WHAT THIS TASK INVOLVES
Without the pictures, return each record as it appears.

SOURCE RECORDS
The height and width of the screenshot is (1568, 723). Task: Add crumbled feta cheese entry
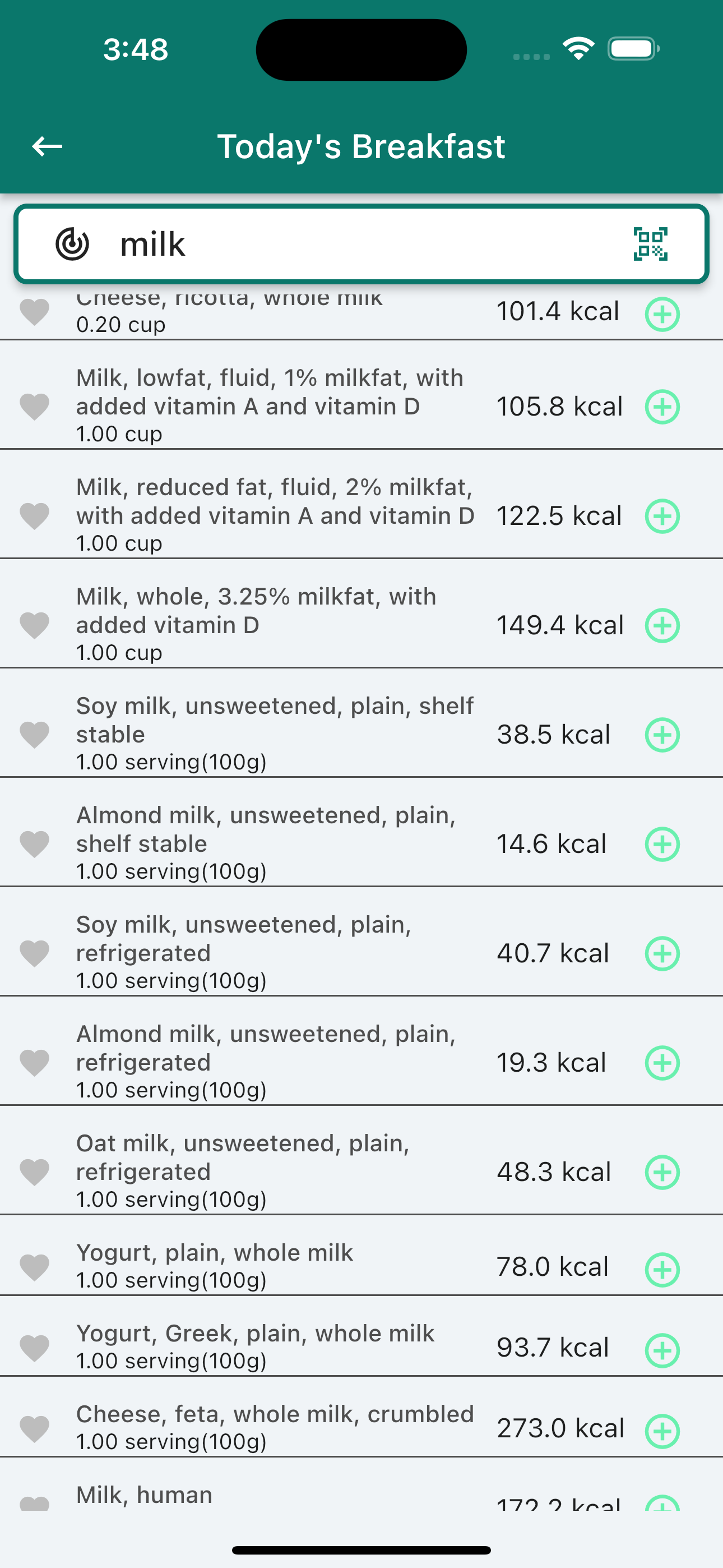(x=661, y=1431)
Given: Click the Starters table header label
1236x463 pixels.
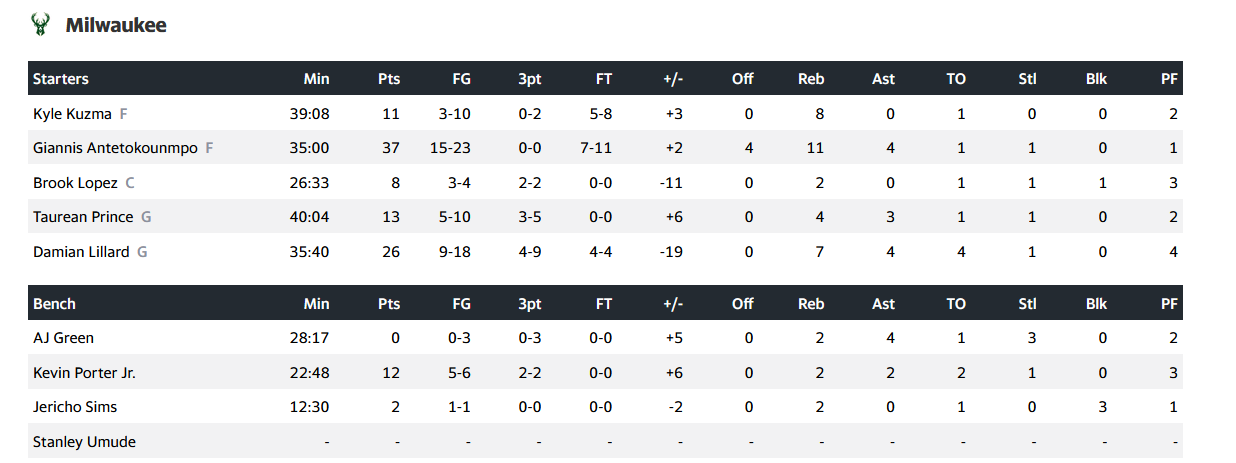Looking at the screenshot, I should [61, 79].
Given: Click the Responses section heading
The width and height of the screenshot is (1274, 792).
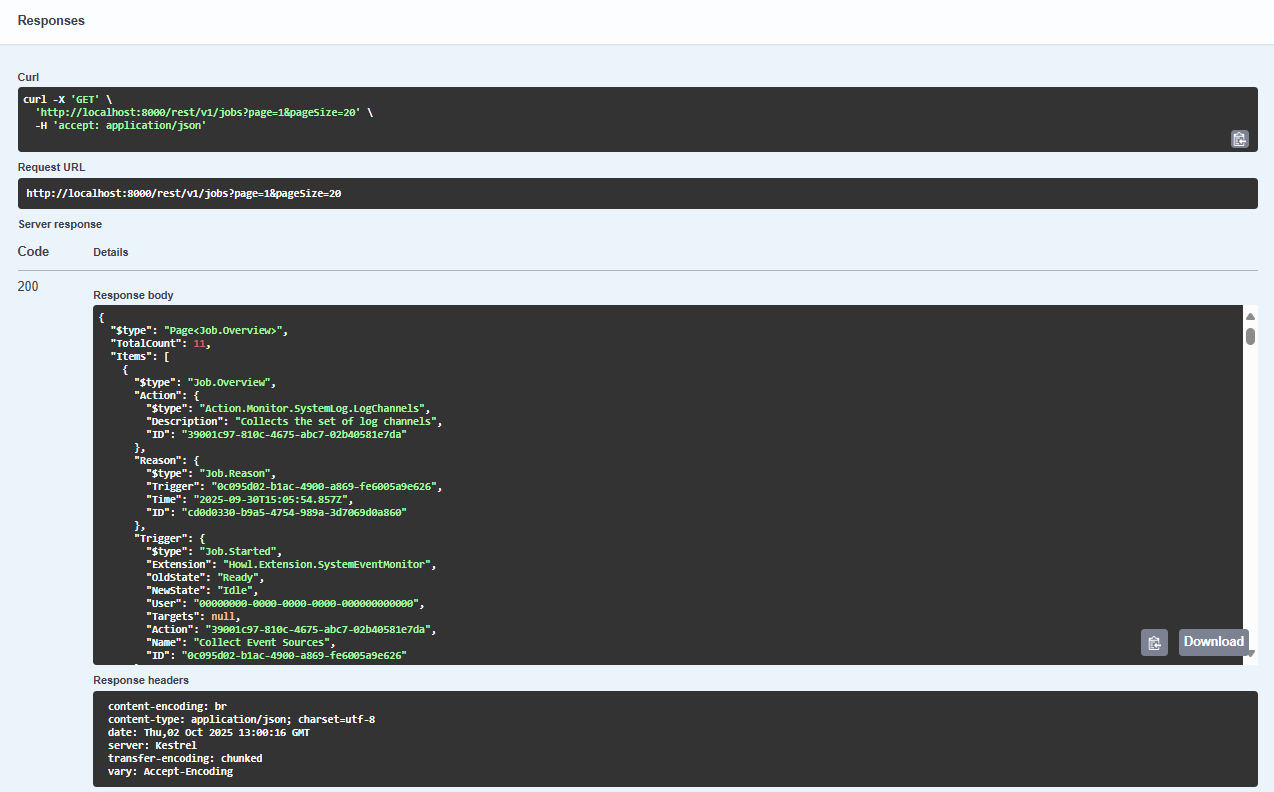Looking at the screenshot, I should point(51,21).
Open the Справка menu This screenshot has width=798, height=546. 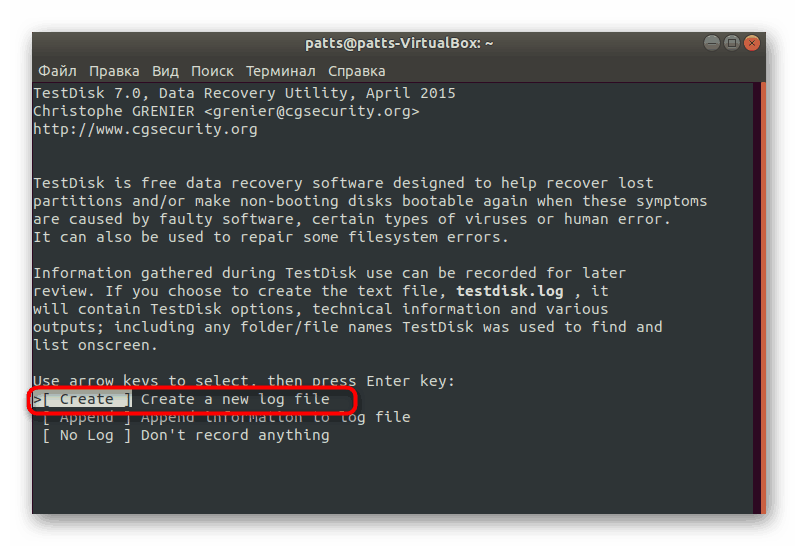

SOLUTION
The height and width of the screenshot is (1568, 723). Task: Add crumbled feta cheese entry
(x=661, y=1431)
Given: Click the Starters table header label
1236x463 pixels.
Looking at the screenshot, I should [61, 79].
Given: Click the Responses section heading
The width and height of the screenshot is (1274, 792).
Looking at the screenshot, I should point(51,21).
Open the Справка menu This screenshot has width=798, height=546. 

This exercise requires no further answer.